Nine Cayman athletes – four track and field competitors, three swimmers and two boxers – competed in the Bahamas, which had also jointly hosted this year’s CARIFTA games. At that competition in April, Cayman’s swimmers won 47 medals and the track team added another six medals.
This time, though, the team ran up against some stellar competition. They did not come home with medals. None of Cayman’s three swimmers advanced out of the heats and into the finals in any of their events.
“They faced some of the fastest swimmers they [have] faced in their lives. They stood up. They did great,” coach Darren Mew said. “It’s not easy facing some of the toughest swimmers in their age group and swimming your best times. We can’t ask for much more.”

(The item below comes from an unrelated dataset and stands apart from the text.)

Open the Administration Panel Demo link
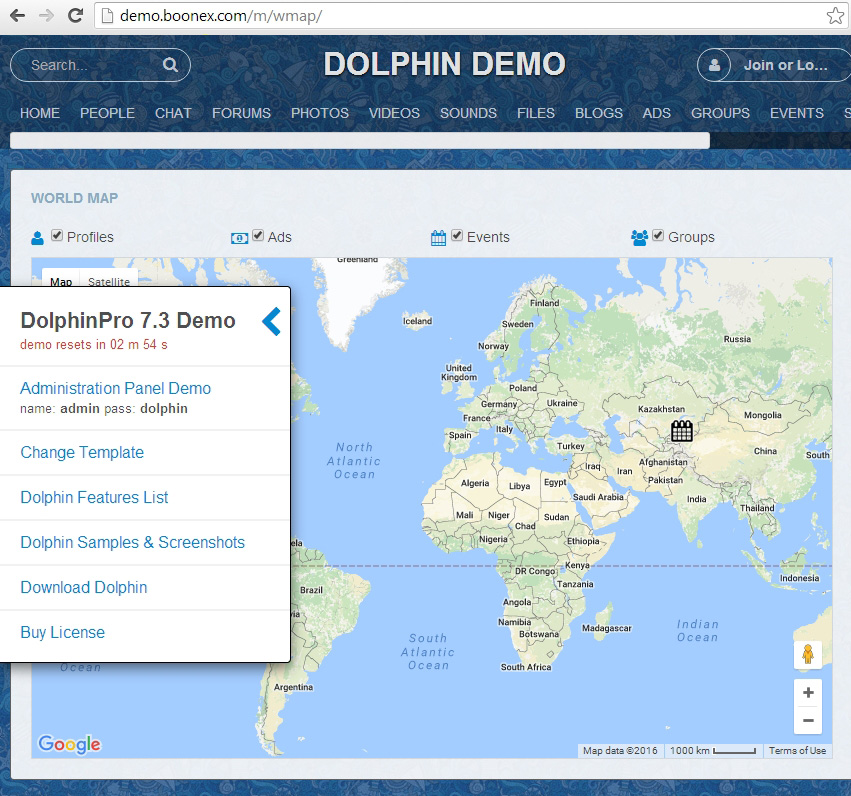 tap(115, 388)
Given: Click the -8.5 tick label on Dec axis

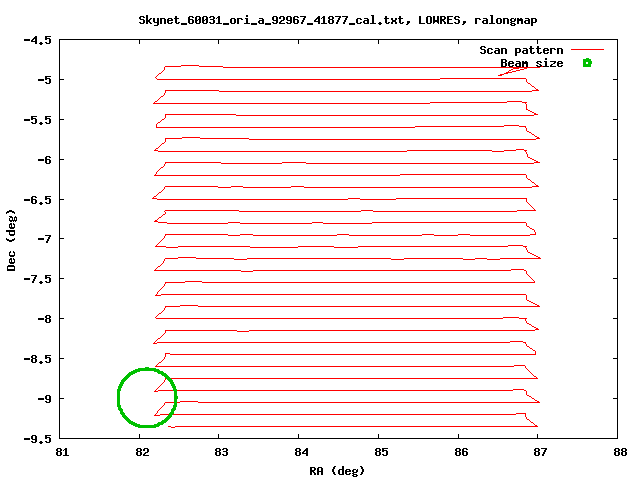Looking at the screenshot, I should coord(37,359).
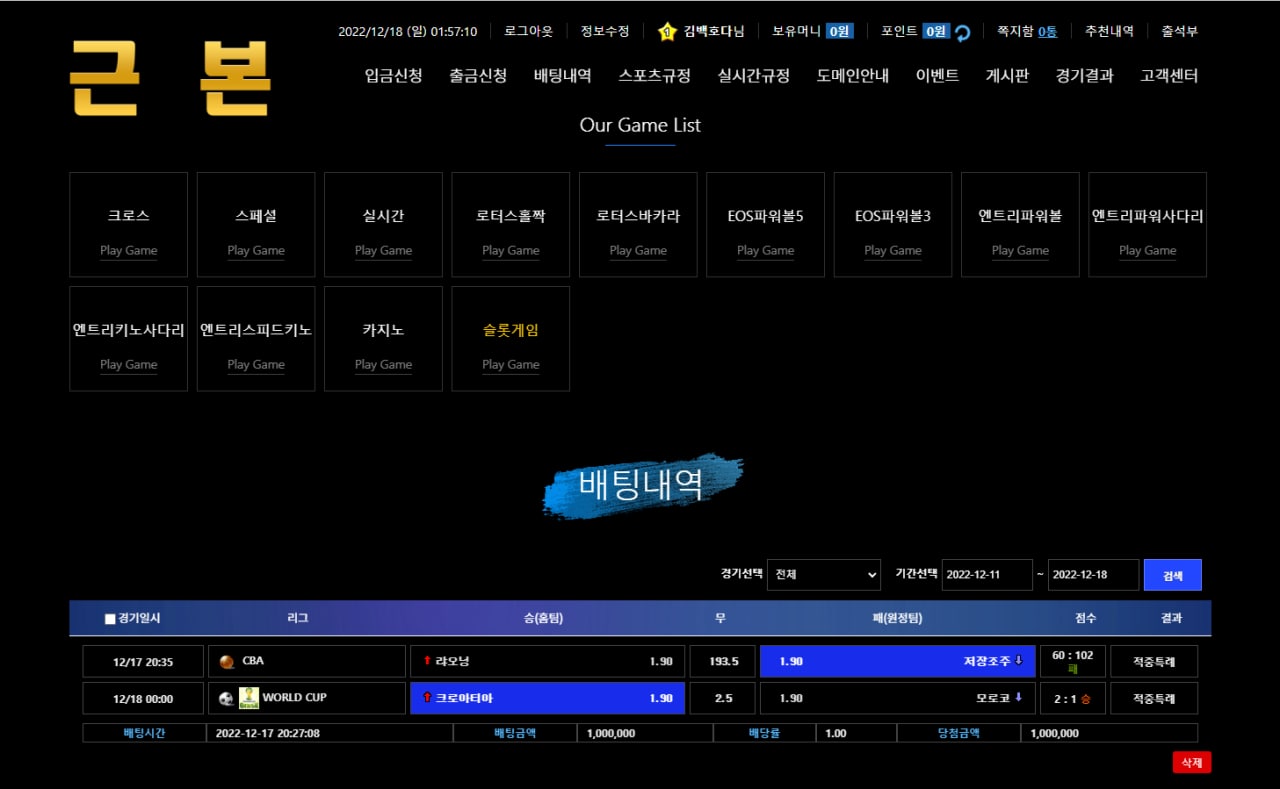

Cayman boxer Alexander Smith lost his lone bout, and Chambria Dalhouse moved forward with a bye before losing to Scottish boxer Megan Elizabeth Gordon in the quarterfinals.
Fifteen-year-old Lemar Reid came the closest to winning a medal by finishing fourth in the finals of the high jump. Seventeen-year-old Rasheem Brown finished sixth in the 110-meter hurdles.
Sixteen-year-old Aijah Davaun Lewis finished seventh in the girls high jump, and 16-year-old Claudina Morgan was knocked out in her qualifying heat for the girls 400-meter dash.
England was the top medal winner at the Youth Commonwealth Games, taking home 23 golds and 51 medals overall. Australia finished second in gold medals (14) and overall medals (39), and New Zealand finished third overall with 31 medals and in a three-way tie for the third-most gold medals (eight).
The Cayman national team will be aiming for the 2018 Gold Coast Commonwealth Games in Australia, and Mew said the Youth Commonwealth Games were a step in the right direction.
“As a team, they were perfectly behaved, a pleasure to be around. They’re a credit to Cayman,” he said. “Getting the experience here, it’s just slightly smaller than the real Commonwealth Games. They’ve got the experience in the bank now, so it won’t feel as strange at the bigger meets.”